De opdracht: Welke regels en documenten worden in de tekst over het openbaar maken van asbestinspecties bij naam genoemd? Noem ze allemaal.

Daar waar het inspectiegegevens van asbestovertredingen betreft, is de Beleidsregel openbaarmaking dus een uitwerking van de algemene openbaarmakingsbevoegdheid van artikel 8 Wob. Blijkens de nota van toelichting is het doel van deze beleidsregel onder meer het kunnen controleren van het nalevingsgedrag van asbestsaneerders:

Transparantie over individuele bedrijven inzake asbestsanering kan een belangrijke bijdrage leveren aan een betere naleving van de regelgeving.

Door transparantie in de vorm van het actief openbaar maken van inspectiegegevens, waarbij bedrijven met naam en toenaam genoemd worden, wordt inzage gegeven in het nalevingsgedrag en prestaties van bedrijven. Naar verwachting zal daardoor de naleving van regelgeving bevorderd worden (versterken preventieve werking).

Aangeleverde gegevens:
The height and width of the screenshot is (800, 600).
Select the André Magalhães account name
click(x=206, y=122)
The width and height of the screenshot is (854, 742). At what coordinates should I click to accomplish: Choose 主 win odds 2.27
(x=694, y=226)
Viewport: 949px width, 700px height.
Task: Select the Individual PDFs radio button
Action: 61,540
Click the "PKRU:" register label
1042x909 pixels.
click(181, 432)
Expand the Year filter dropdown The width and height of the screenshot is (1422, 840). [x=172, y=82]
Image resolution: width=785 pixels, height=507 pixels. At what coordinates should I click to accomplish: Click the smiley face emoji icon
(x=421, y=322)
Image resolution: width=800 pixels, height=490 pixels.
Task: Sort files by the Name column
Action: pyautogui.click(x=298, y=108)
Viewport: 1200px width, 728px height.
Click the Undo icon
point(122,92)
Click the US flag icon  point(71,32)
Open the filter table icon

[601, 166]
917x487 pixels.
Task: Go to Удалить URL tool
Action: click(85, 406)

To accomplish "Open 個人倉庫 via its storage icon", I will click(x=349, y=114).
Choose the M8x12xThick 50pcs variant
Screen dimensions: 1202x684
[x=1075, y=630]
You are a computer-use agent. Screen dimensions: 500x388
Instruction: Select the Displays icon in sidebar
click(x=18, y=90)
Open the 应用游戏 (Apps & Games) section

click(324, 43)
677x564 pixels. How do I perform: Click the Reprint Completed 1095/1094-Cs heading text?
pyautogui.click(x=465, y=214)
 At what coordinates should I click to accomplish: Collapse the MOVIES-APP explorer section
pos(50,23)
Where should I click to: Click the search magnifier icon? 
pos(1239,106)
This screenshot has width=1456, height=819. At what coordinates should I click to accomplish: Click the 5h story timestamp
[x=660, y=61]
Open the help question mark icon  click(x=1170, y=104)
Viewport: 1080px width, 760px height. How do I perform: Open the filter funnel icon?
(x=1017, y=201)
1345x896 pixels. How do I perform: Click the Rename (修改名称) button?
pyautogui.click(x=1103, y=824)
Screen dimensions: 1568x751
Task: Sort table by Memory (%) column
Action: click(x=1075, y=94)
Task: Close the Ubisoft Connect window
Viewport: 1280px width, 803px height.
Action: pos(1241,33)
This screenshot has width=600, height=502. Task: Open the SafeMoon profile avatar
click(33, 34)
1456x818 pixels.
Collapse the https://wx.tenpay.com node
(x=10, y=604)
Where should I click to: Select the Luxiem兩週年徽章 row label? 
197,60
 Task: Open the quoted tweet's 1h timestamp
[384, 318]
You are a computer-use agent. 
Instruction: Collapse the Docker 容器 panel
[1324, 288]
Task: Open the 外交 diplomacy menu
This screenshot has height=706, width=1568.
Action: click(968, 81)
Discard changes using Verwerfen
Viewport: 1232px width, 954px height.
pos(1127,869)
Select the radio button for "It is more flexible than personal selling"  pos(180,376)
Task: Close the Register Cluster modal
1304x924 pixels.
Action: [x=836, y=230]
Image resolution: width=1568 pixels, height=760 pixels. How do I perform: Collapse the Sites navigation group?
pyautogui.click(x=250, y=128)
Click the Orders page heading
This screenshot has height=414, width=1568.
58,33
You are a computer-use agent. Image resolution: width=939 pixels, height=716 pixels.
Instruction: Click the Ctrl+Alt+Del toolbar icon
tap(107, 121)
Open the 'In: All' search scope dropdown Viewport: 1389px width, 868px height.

Antwoord:
- de Beleidsregel openbaarmaking
- artikel 8 Wob
- de nota van toelichting